— Start of ENTRIES —
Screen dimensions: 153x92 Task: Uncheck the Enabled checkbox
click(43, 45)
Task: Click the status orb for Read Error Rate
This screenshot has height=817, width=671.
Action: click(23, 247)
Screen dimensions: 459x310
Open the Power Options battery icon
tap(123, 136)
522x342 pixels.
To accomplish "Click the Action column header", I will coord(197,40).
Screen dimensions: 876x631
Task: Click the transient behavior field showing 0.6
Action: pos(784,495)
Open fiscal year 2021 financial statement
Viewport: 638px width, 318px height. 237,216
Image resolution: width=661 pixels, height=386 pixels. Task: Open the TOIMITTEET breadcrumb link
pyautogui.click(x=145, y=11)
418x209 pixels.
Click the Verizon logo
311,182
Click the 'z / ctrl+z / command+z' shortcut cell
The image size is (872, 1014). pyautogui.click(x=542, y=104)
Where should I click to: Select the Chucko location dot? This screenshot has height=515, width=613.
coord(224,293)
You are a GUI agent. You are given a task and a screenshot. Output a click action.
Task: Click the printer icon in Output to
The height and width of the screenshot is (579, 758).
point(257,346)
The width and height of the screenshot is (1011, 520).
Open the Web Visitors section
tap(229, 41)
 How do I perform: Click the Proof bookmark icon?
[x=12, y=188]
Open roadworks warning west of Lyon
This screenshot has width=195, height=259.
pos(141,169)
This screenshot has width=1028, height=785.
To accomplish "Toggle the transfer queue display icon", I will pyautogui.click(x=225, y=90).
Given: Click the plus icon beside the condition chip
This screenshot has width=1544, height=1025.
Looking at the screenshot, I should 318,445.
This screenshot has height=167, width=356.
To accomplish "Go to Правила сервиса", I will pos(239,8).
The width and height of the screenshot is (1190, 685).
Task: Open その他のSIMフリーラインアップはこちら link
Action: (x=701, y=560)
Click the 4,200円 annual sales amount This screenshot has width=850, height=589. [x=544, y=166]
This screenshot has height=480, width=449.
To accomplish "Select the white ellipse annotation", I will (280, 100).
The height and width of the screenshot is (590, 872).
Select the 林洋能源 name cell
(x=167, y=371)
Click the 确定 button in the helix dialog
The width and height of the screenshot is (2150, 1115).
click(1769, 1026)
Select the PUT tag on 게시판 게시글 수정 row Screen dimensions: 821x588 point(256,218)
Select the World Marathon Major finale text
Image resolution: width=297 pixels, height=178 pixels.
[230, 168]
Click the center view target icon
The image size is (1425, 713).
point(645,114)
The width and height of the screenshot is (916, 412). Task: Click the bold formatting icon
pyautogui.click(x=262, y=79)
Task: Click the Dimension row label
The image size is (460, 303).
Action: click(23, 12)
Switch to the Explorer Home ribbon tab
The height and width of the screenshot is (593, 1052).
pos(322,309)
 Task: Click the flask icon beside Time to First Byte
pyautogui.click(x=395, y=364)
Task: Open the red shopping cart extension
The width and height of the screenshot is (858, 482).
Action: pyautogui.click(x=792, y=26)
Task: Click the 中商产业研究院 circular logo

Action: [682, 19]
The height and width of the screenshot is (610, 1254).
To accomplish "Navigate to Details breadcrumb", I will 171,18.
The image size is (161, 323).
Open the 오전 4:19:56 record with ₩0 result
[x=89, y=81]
— End of ENTRIES —
**EXERCISE TASK:** Format every line of the records above as a JSON list of strings, one string per line, leaving out blank lines.

**EXERCISE RESULT:**
[
  "Screen dimensions: 153x92 Task: Uncheck the Enabled checkbox",
  "click(43, 45)",
  "Task: Click the status orb for Read Error Rate",
  "This screenshot has height=817, width=671.",
  "Action: click(23, 247)",
  "Screen dimensions: 459x310",
  "Open the Power Options battery icon",
  "tap(123, 136)",
  "522x342 pixels.",
  "To accomplish \"Click the Action column header\", I will coord(197,40).",
  "Screen dimensions: 876x631",
  "Task: Click the transient behavior field showing 0.6",
  "Action: pos(784,495)",
  "Open fiscal year 2021 financial statement",
  "Viewport: 638px width, 318px height. 237,216",
  "Image resolution: width=661 pixels, height=386 pixels. Task: Open the TOIMITTEET breadcrumb link",
  "pyautogui.click(x=145, y=11)",
  "418x209 pixels.",
  "Click the Verizon logo",
  "311,182",
  "Click the 'z / ctrl+z / command+z' shortcut cell",
  "The image size is (872, 1014). pyautogui.click(x=542, y=104)",
  "Where should I click to: Select the Chucko location dot? This screenshot has height=515, width=613.",
  "coord(224,293)",
  "You are a GUI agent. You are given a task and a screenshot. Output a click action.",
  "Task: Click the printer icon in Output to",
  "The height and width of the screenshot is (579, 758).",
  "point(257,346)",
  "The width and height of the screenshot is (1011, 520).",
  "Open the Web Visitors section",
  "tap(229, 41)",
  " How do I perform: Click the Proof bookmark icon?",
  "[x=12, y=188]",
  "Open roadworks warning west of Lyon",
  "This screenshot has width=195, height=259.",
  "pos(141,169)",
  "This screenshot has width=1028, height=785.",
  "To accomplish \"Toggle the transfer queue display icon\", I will pyautogui.click(x=225, y=90).",
  "Given: Click the plus icon beside the condition chip",
  "This screenshot has width=1544, height=1025.",
  "Looking at the screenshot, I should 318,445.",
  "This screenshot has height=167, width=356.",
  "To accomplish \"Go to Правила сервиса\", I will pos(239,8).",
  "The width and height of the screenshot is (1190, 685).",
  "Task: Open その他のSIMフリーラインアップはこちら link",
  "Action: (x=701, y=560)",
  "Click the 4,200円 annual sales amount This screenshot has width=850, height=589. [x=544, y=166]",
  "This screenshot has height=480, width=449.",
  "To accomplish \"Select the white ellipse annotation\", I will (280, 100).",
  "The height and width of the screenshot is (590, 872).",
  "Select the 林洋能源 name cell",
  "(x=167, y=371)",
  "Click the 确定 button in the helix dialog",
  "The width and height of the screenshot is (2150, 1115).",
  "click(1769, 1026)",
  "Select the PUT tag on 게시판 게시글 수정 row Screen dimensions: 821x588 point(256,218)",
  "Select the World Marathon Major finale text",
  "Image resolution: width=297 pixels, height=178 pixels.",
  "[230, 168]",
  "Click the center view target icon",
  "The image size is (1425, 713).",
  "point(645,114)",
  "The width and height of the screenshot is (916, 412). Task: Click the bold formatting icon",
  "pyautogui.click(x=262, y=79)",
  "Task: Click the Dimension row label",
  "The image size is (460, 303).",
  "Action: click(23, 12)",
  "Switch to the Explorer Home ribbon tab",
  "The height and width of the screenshot is (593, 1052).",
  "pos(322,309)",
  " Task: Click the flask icon beside Time to First Byte",
  "pyautogui.click(x=395, y=364)",
  "Task: Open the red shopping cart extension",
  "The width and height of the screenshot is (858, 482).",
  "Action: pyautogui.click(x=792, y=26)",
  "Task: Click the 中商产业研究院 circular logo",
  "Action: [682, 19]",
  "The height and width of the screenshot is (610, 1254).",
  "To accomplish \"Navigate to Details breadcrumb\", I will 171,18.",
  "The image size is (161, 323).",
  "Open the 오전 4:19:56 record with ₩0 result",
  "[x=89, y=81]"
]